● **Document passage**:
[Start of Attachment]
A mental health assessment is generally one or more tests performed by a doctor or other health practitioner like a psychologist to gauge status of mental health. It may or may not be able to accurately diagnose mental issues or changes in mental behavior from other conditions like injury. Usually it is a snapshot of a person’s mental health at a particular period in time, and each snapshot is different and may be comprised of different components. These pictures or assessments can be useful, even if not fully accurate or conclusive, because they can signify need to further investigate mental health issues.
As previously stated, there might several pieces and parts to a mental health assessment. Doctors might begin with a routine physical health examination, looking for any issues that could be impacting thinking or behavior. Exams could include blood testing or other scans if needed, such as electroencephalograms or magnetic resonance imaging if brain injury is suspected. A physical exam is not always performed and extensive scanning isn’t always part of these tests, either.
While the doctor makes a physical examination, he or she usually asks patients question about health, behavior, stresses at work or home, and he may test things like ability to remember words or dates, or awareness of present events such as who the leader of the country is. Psychologists or other mental health professionals might simply begin with these questions, forgoing a physical exam. One concern with many mental health disorders is the risk that patients may commit suicide. It is very likely people will be asked if they have this present urge or if they have attempted suicide in the past. As difficult as it may be to answer these questions, honesty is important because it may hold the key to getting treatment that will help.
Before or after speaking with a doctor or psychologist, people might be asked to take certain tests or questionnaires that describe current mental status. Some people undergo extensive intelligence testing. Others spend a few minutes filling out questionnaires or answer more questions from the health professional.
[End of Attachment]
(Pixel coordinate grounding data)
[Start of Attachment]
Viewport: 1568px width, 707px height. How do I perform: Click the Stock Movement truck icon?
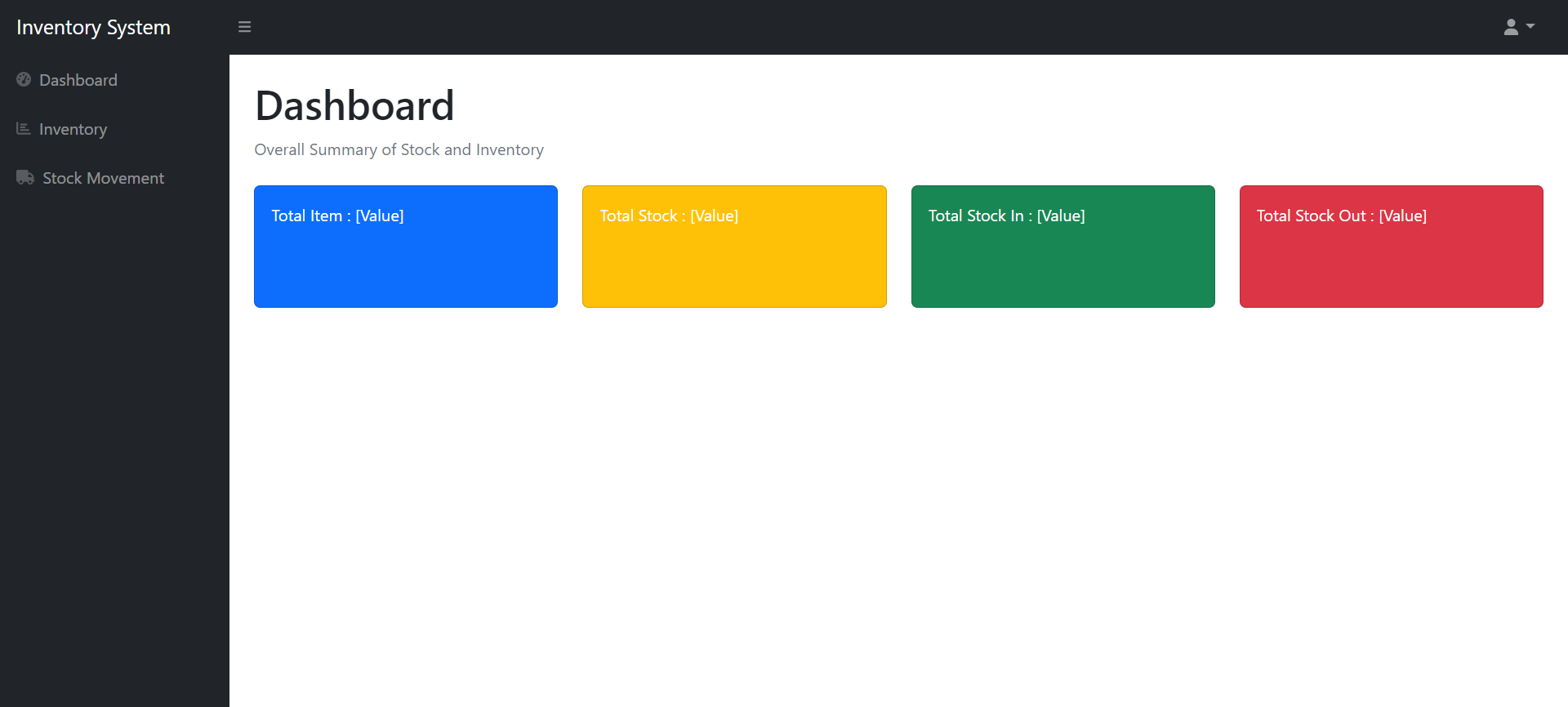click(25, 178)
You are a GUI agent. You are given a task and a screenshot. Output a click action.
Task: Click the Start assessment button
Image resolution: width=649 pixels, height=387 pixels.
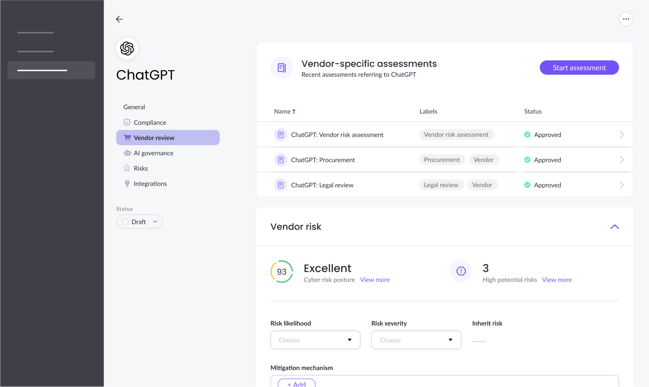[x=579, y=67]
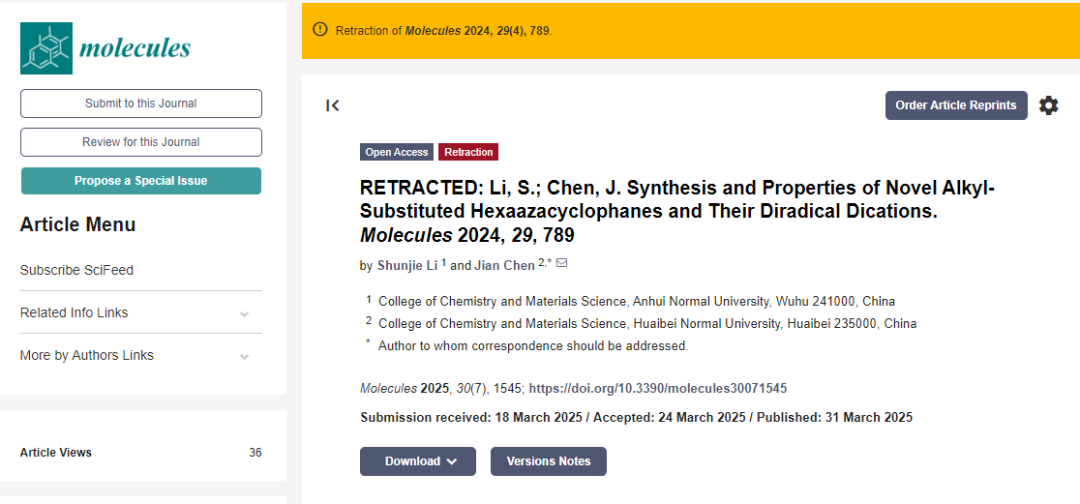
[End of Attachment]
[Start of Attachment]
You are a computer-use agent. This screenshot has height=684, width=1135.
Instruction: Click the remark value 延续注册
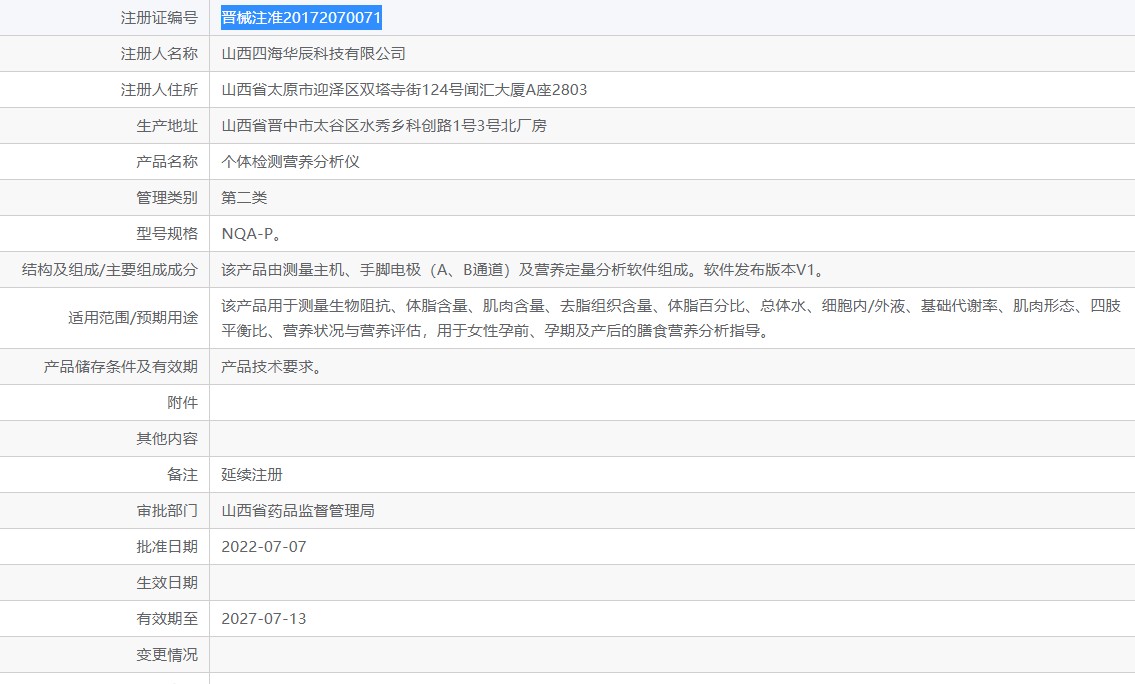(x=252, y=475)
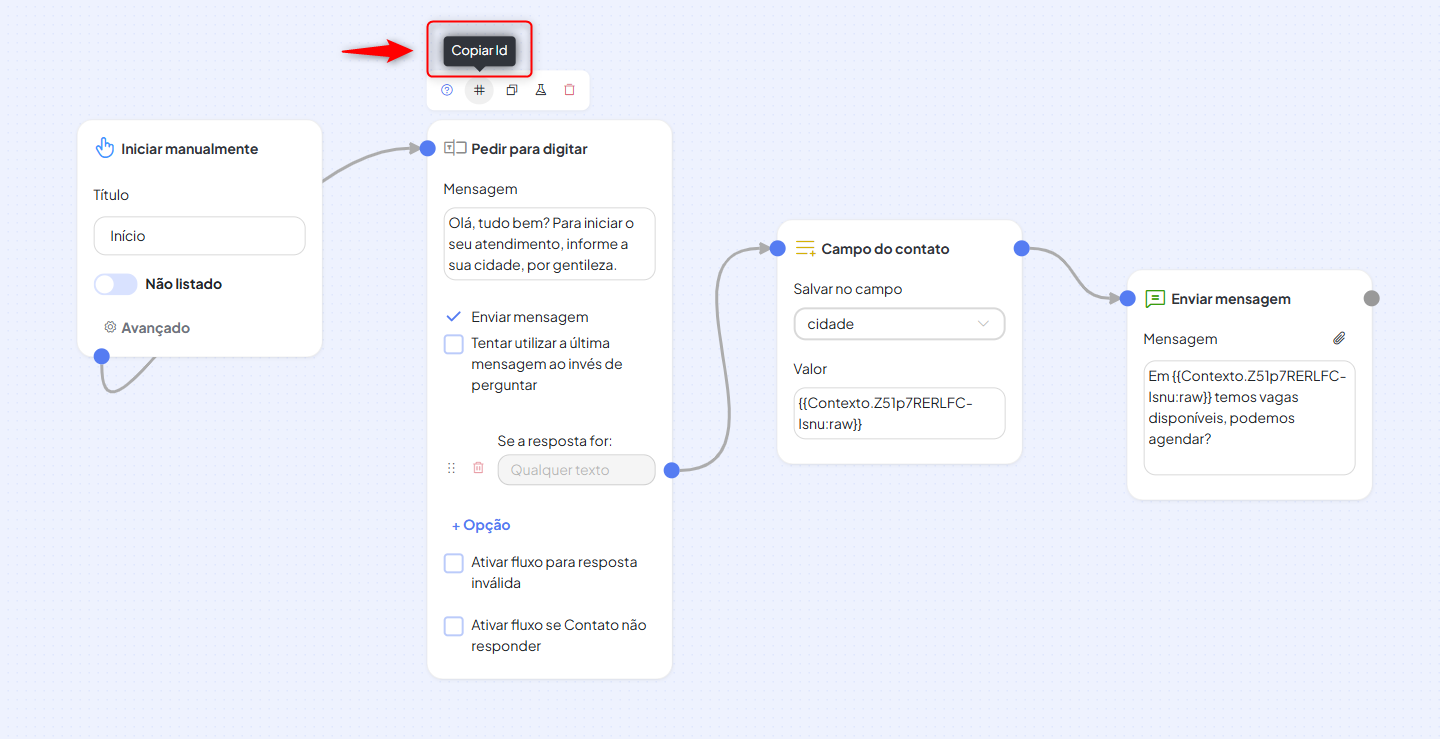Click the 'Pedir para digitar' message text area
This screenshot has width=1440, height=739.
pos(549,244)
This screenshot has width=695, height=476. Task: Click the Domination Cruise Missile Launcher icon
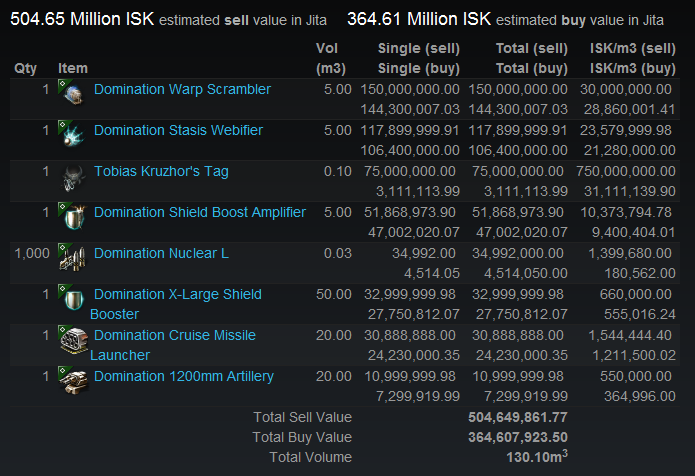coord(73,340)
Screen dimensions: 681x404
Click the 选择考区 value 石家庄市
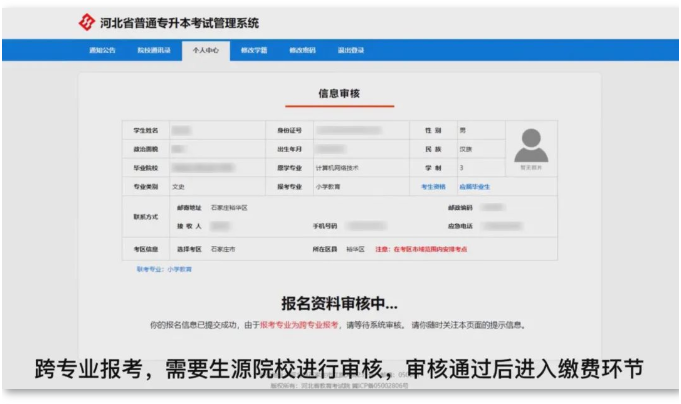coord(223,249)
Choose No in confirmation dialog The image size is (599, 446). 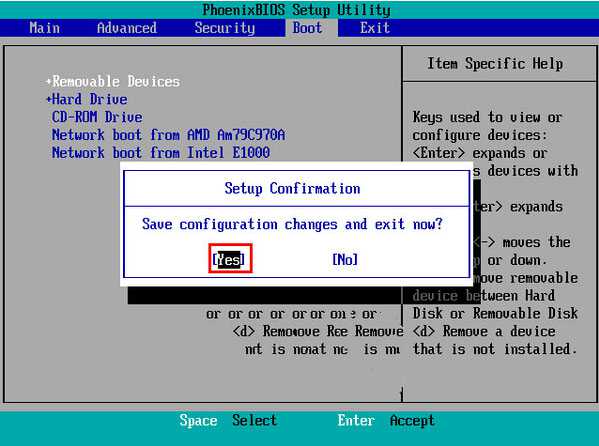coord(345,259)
[End of Attachment]
[Start of Attachment]
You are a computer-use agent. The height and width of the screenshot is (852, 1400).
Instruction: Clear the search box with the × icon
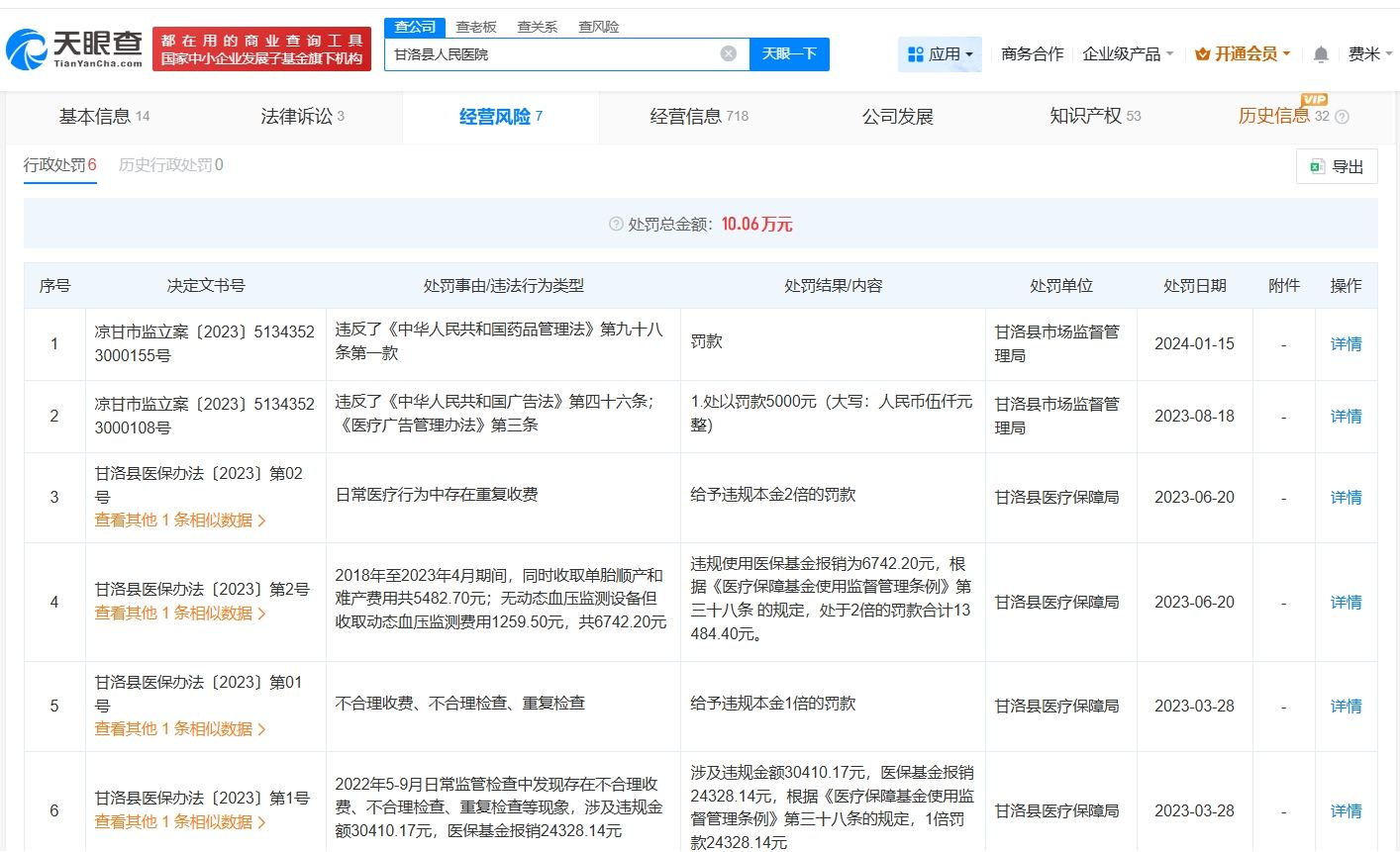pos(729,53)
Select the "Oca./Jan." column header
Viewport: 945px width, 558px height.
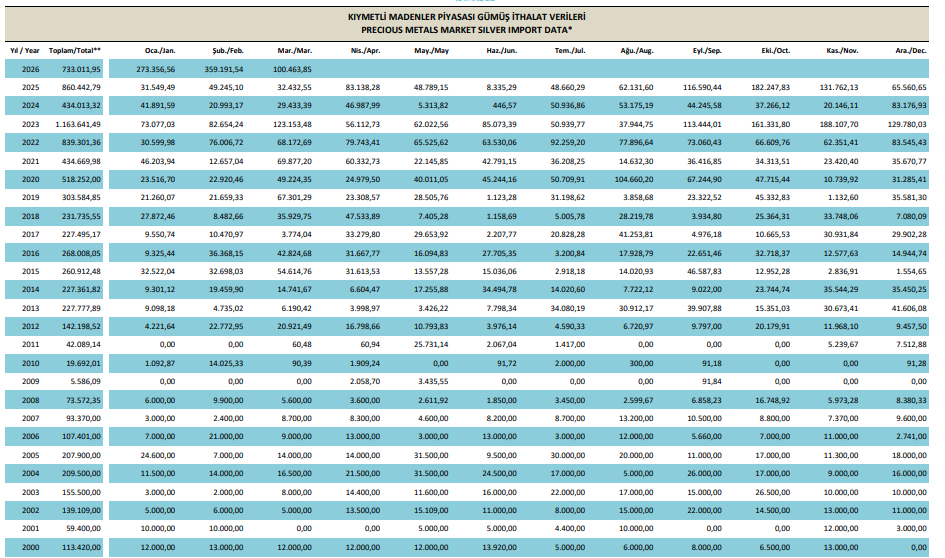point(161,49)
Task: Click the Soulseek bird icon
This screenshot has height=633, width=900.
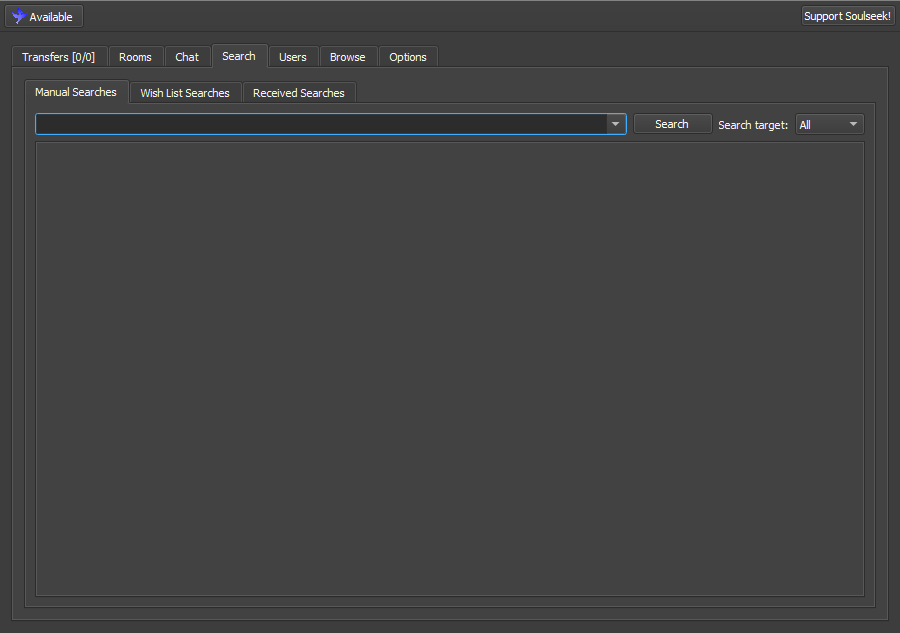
[End of Attachment]
● **What this exercise asks**:
A) In the mental health assessment text, write out the passage that begins at the words "A mental health assessment is" and stops after the words "mental health issues.".
B) According to the mental health assessment text, what kinds of scans might be done if brain injury is suspected?

● **Results for each task**:
A)
A mental health assessment is generally one or more tests performed by a doctor or other health practitioner like a psychologist to gauge status of mental health. It may or may not be able to accurately diagnose mental issues or changes in mental behavior from other conditions like injury. Usually it is a snapshot of a person’s mental health at a particular period in time, and each snapshot is different and may be comprised of different components. These pictures or assessments can be useful, even if not fully accurate or conclusive, because they can signify need to further investigate mental health issues.

B) Electroencephalograms or magnetic resonance imaging.